Freitag Abend in Wien

12/Apr/2013

Wissen Sie, Anton Pawlowitsch, jetzt gerade beginnt für die meisten Menschen hier in Wien das Wochenende. Mir ist das nicht so wichtig. Ich habe mich inzwischen völlig davon zurückgezogen. Ich verlasse meine Wohnung nur noch so selten wie möglich, meist in der Dunkelheit der Nacht. Dann gehe ich langsam spazieren, genau zur Geisterstunde. Sonst bleibe ich am liebsten zu Hause.

Hier lebe ich zurückgezogen mit meinem Wohnungskollegen Mario, einem Komponisten. Zwei- bis dreimal in der Woche setze ich mich an Marios Klavier und spiele das einzige Stück, das ich noch kann, Bachs C-Dur Präludium.
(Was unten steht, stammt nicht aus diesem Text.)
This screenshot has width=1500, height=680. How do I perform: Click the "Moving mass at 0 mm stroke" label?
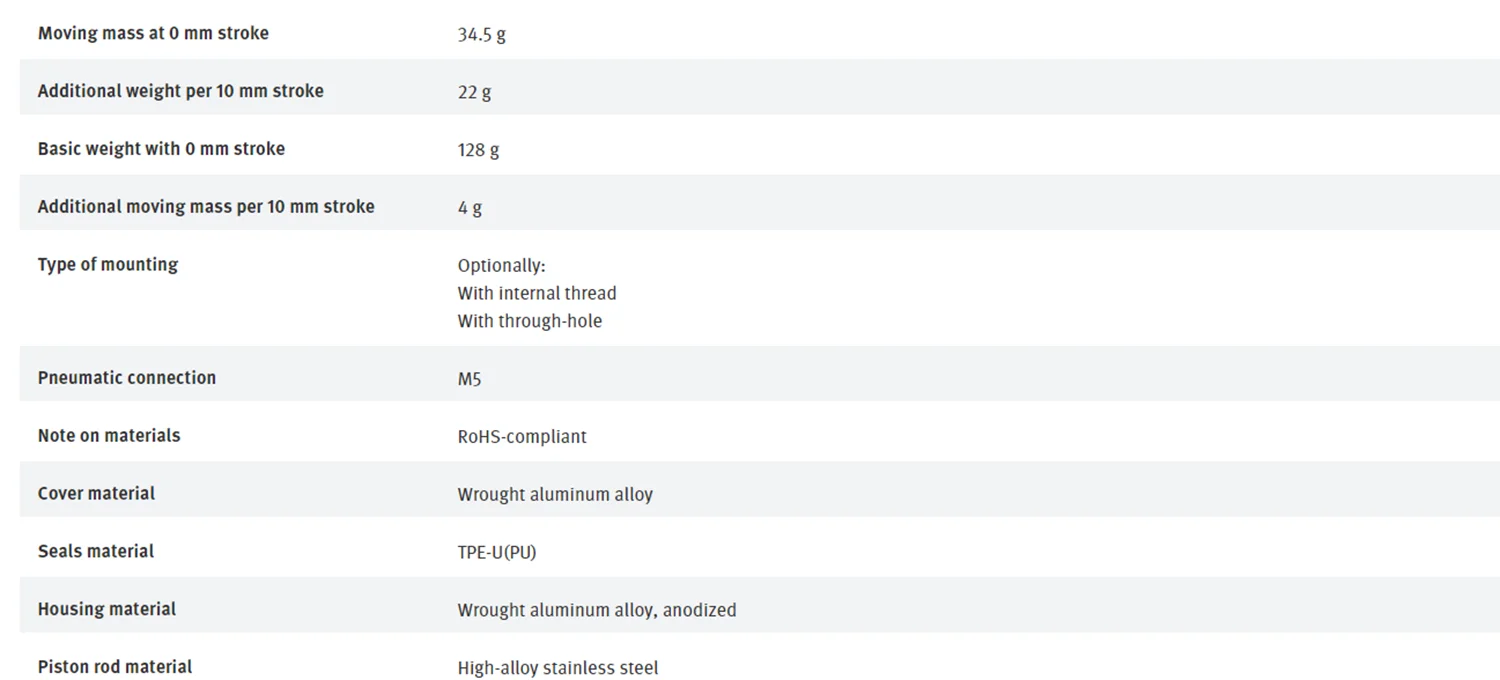(153, 33)
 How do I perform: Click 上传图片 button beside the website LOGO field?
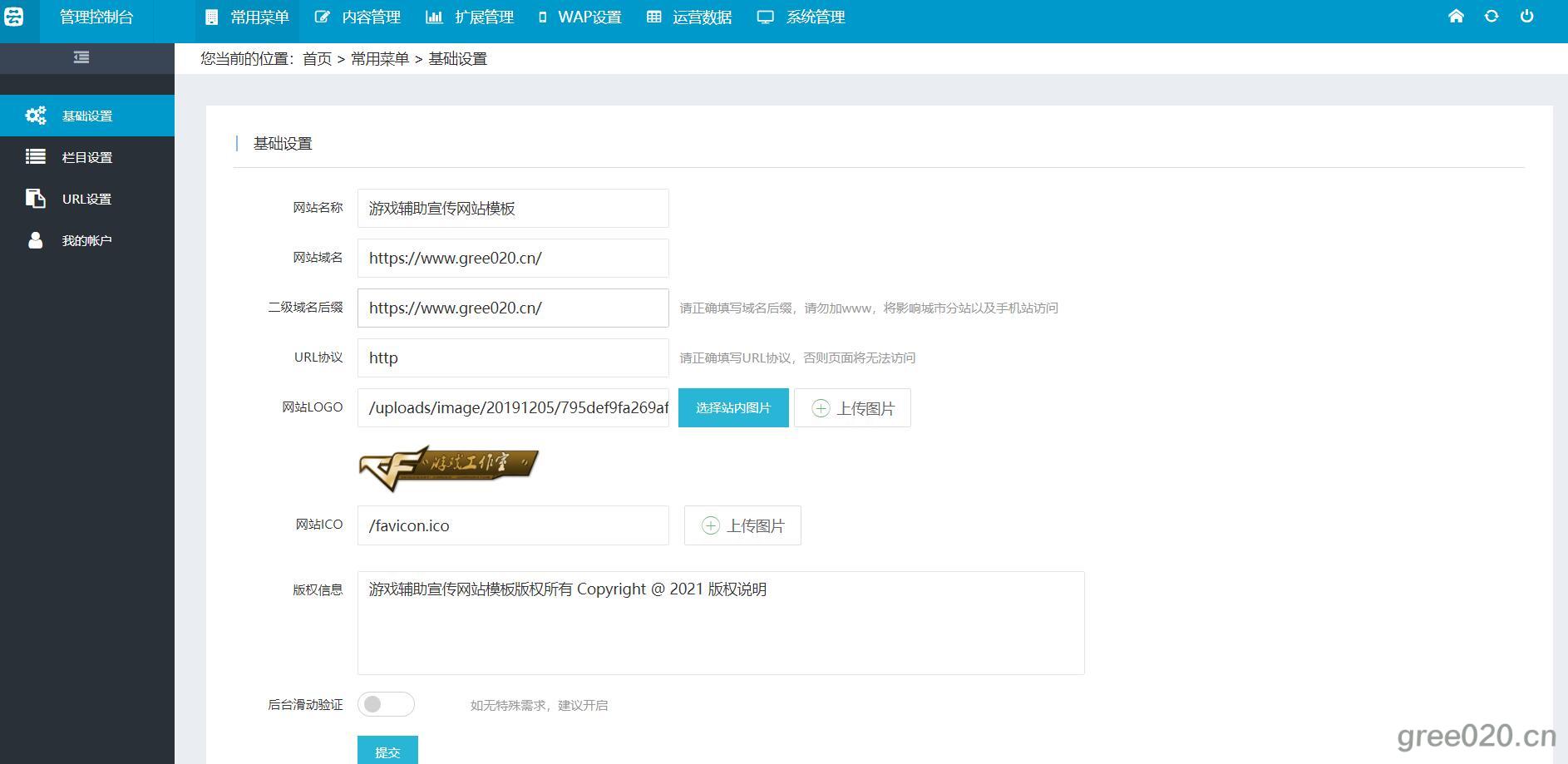(x=852, y=408)
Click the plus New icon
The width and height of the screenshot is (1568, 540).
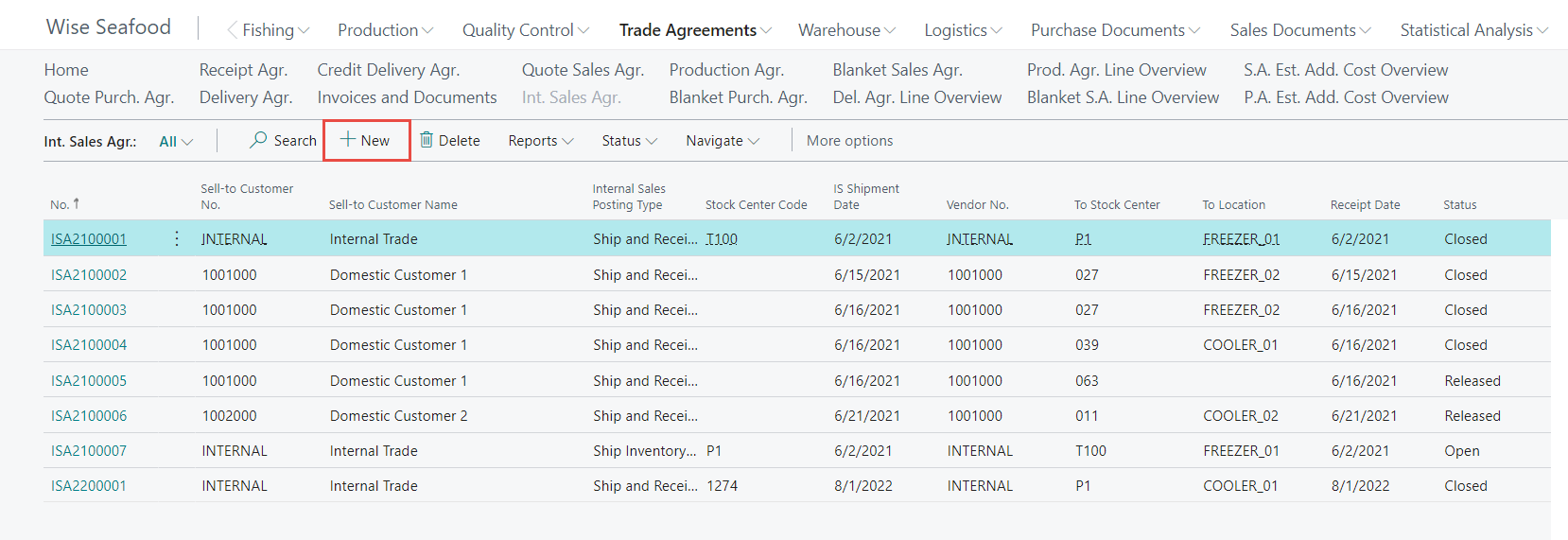[x=348, y=140]
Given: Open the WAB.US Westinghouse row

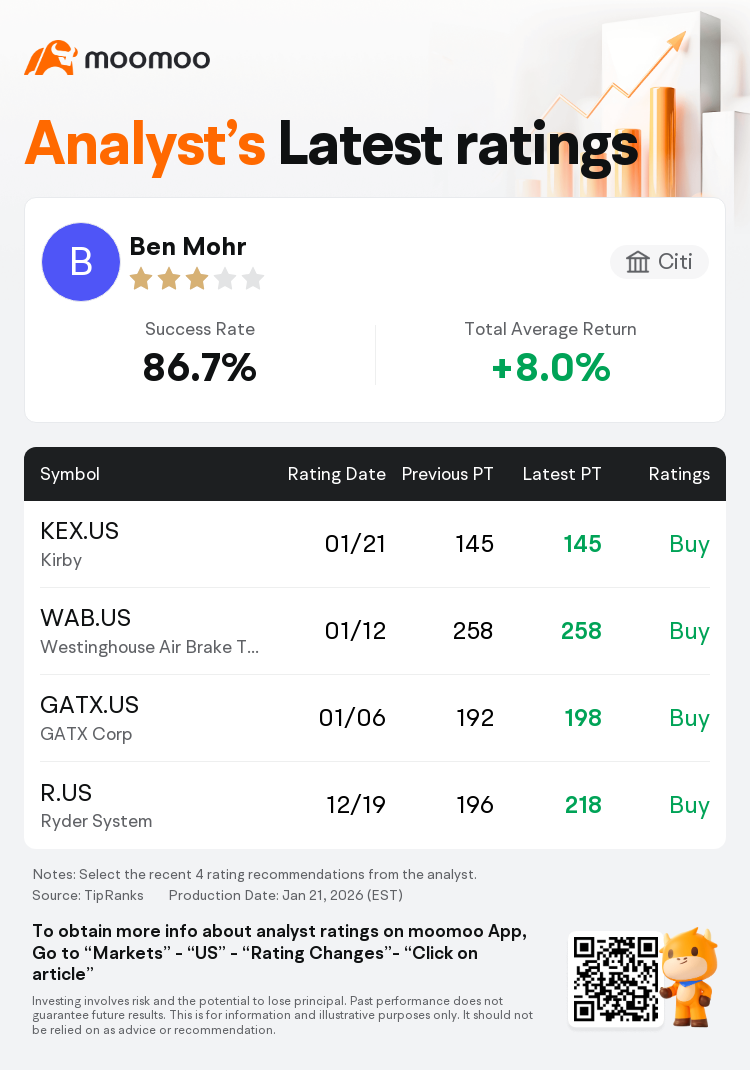Looking at the screenshot, I should [x=375, y=631].
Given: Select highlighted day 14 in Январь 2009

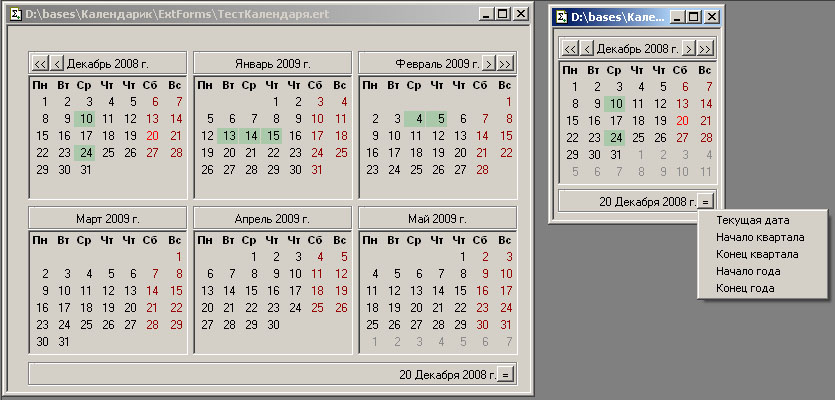Looking at the screenshot, I should click(251, 136).
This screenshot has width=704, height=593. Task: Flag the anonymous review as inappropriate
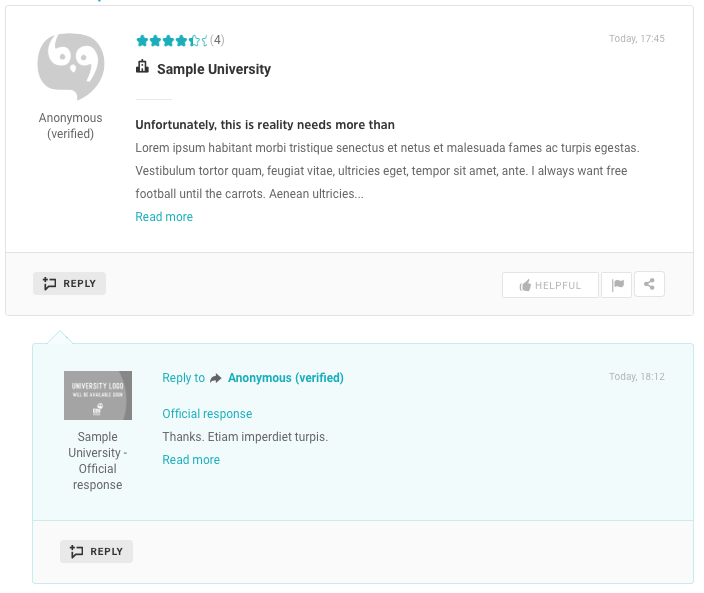pos(618,285)
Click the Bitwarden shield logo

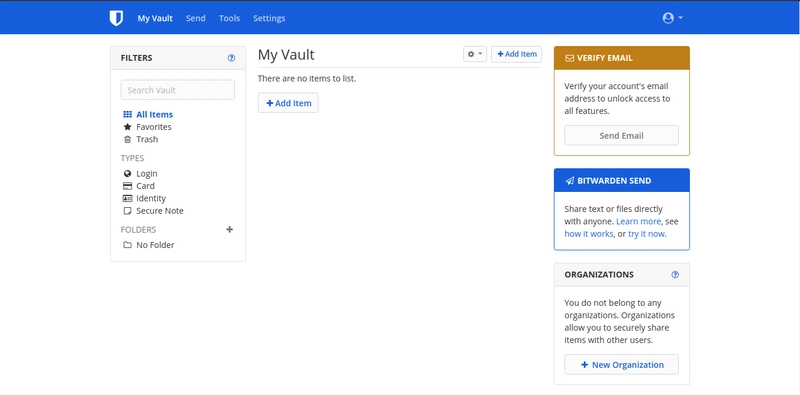pyautogui.click(x=116, y=18)
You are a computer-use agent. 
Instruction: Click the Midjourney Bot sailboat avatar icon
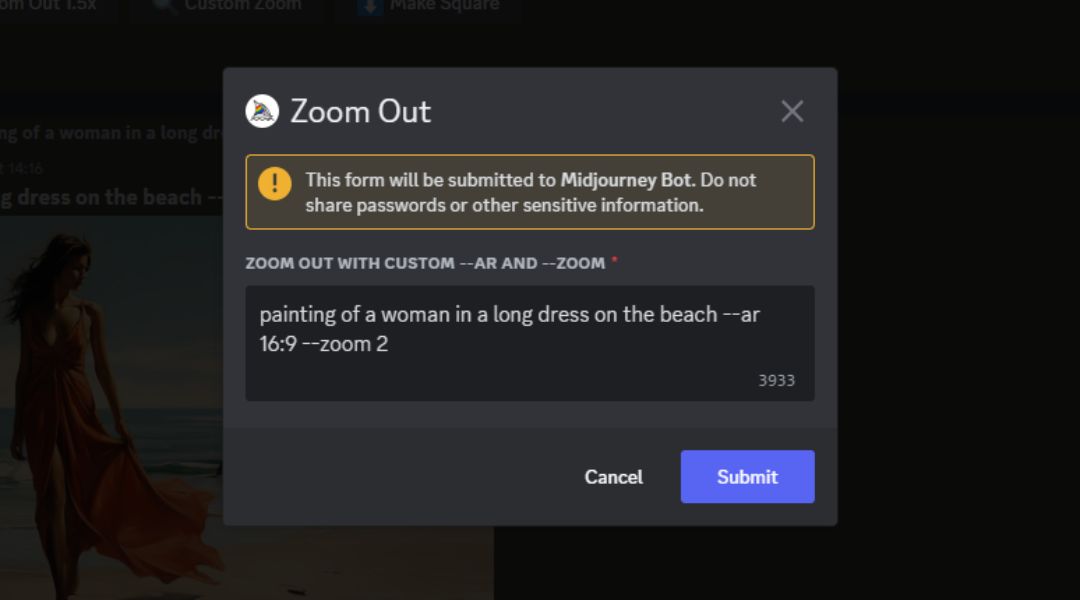pos(260,111)
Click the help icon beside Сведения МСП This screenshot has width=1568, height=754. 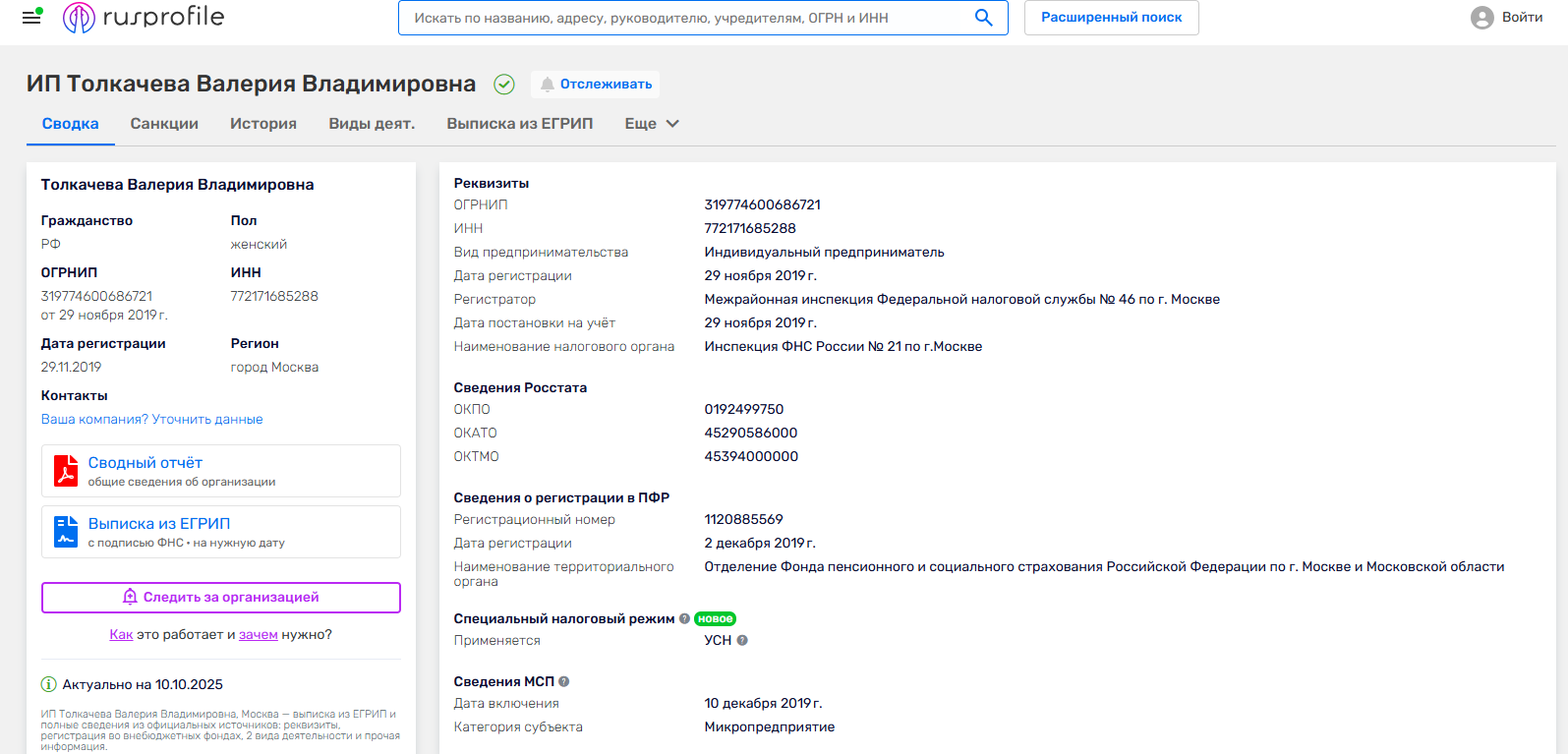tap(564, 681)
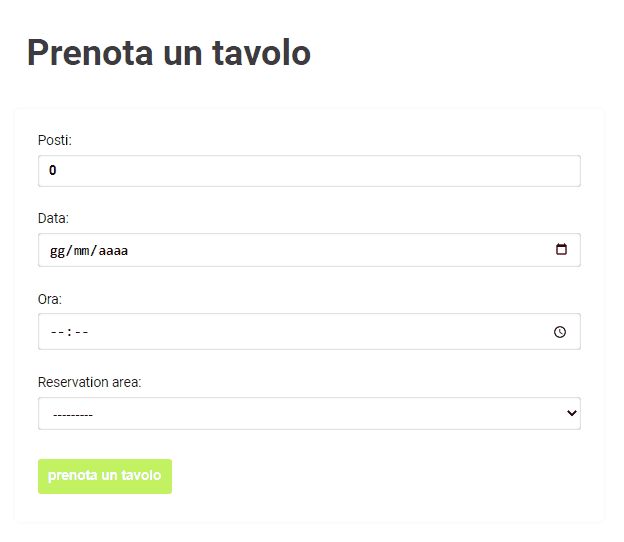Select the hours segment in Ora field

[57, 332]
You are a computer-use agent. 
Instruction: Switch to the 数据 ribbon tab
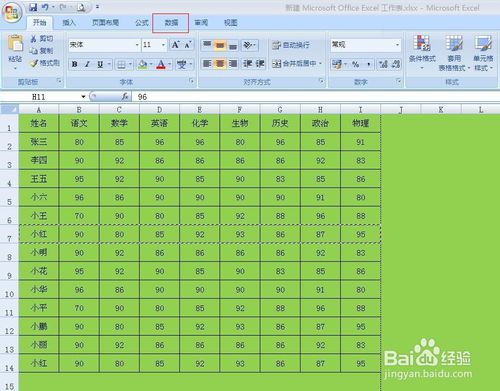[x=171, y=23]
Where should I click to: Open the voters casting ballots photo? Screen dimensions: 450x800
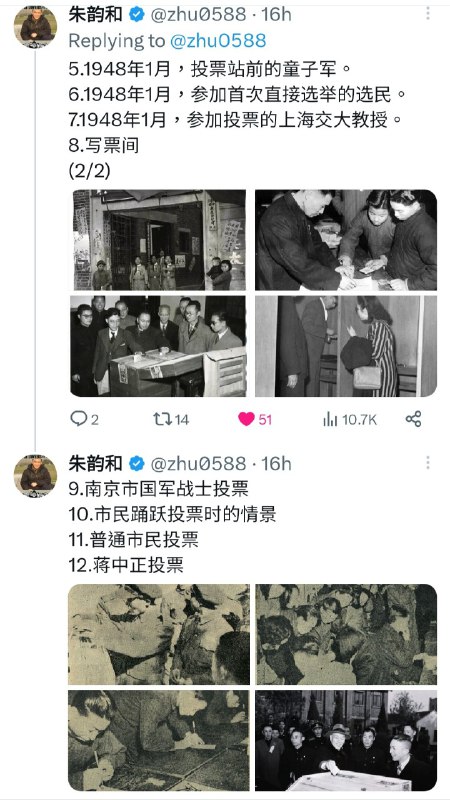click(x=346, y=240)
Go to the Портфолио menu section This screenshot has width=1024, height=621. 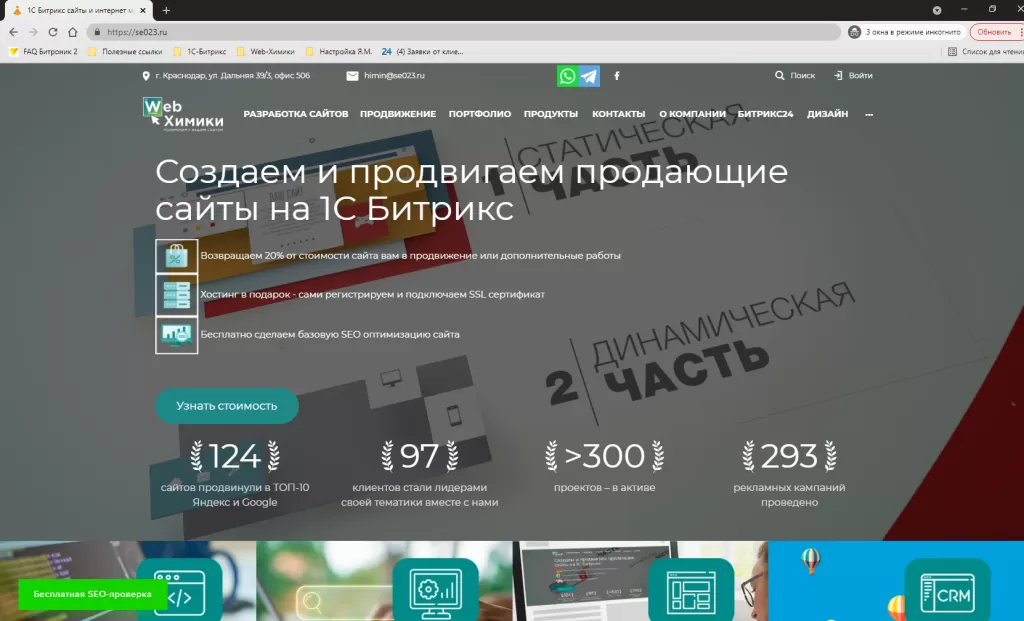click(479, 115)
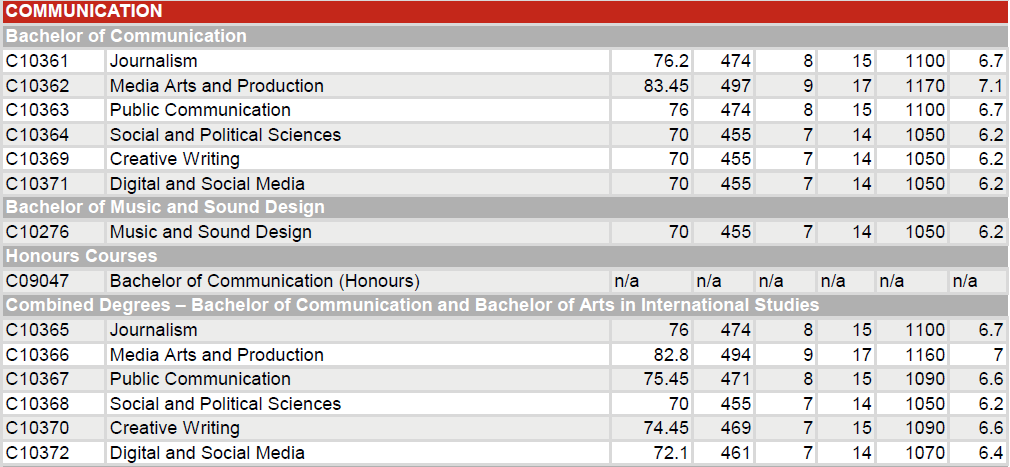This screenshot has height=467, width=1010.
Task: Click the 83.45 score value
Action: (x=666, y=86)

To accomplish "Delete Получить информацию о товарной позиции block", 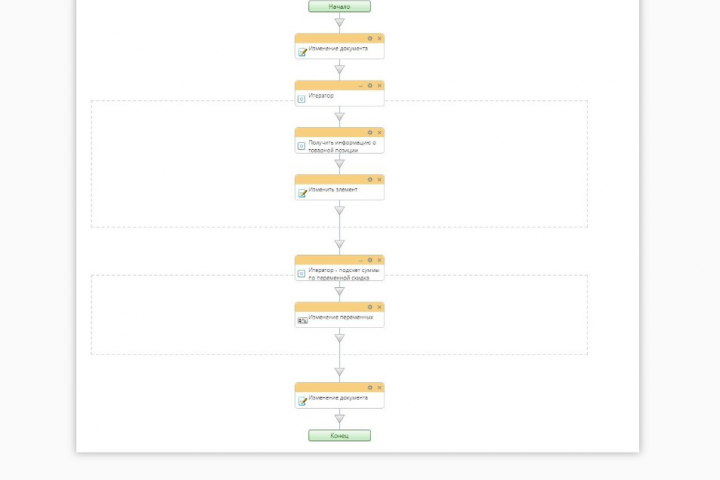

Manchmal spiele ich auch spätabends oder mitten in der Nacht. Gott sei Dank wohnen wir hier im Dach, sodass wir keine Nachbarn haben, die sich darüber beschweren könnten.

Interessanterweise brauche ich fast kein Geld mehr. Meine einzigen finanziellen Ausgaben sind Spaghetti, Reis und Toilettpapier. Die teuersten Tage sind jene, an denen ich meinen Vater in Linz besuche. Da fahre ich während des Tages mit der Bahn. Dann setze ich mich mit meinem Vater ins Café, und wir erzählen einander langsam aus unserem Leben. Zum Abschluss des Besuches kratzt mein Vater ein paar Münzen zusammen und reicht sie mir über den Tisch. So bezahle ich damit die Rückfahrt – oder das Toilettpapier. Wenn das Monat zu Ende geht, dann muss oft Zeitungspapier dafür herhalten, wobei eine Ausgabe der „Zeit“ schon für ein halbes Jahr reicht. Das schätze ich an ihr.

Ich selbst bin seit Kurzem wieder sehnsüchtig verliebt. Sie heißt Pauline. Ich habe sie nur ein einziges mal gesehen, bei einem Spaziergang vor zwei Wochen. Seither warte ich bei jedem Spaziergang, dass sie wiederkommt. Sie ist mir jedoch bisher niemals wieder begegnet. Und so wünsche ich mir jedesmal, dass sie vielleicht auch wieder da ist. Ich habe bisher ja nur ein paar Sätze mit ihr geredet. So zähle ich täglich die Stunden bis Mitternacht…

Ich danke Ihnen, Anton Pawlowitsch, dass Sie mir zugehört haben. Ich gehe jetzt spazieren. Haben Sie eine gute Nacht!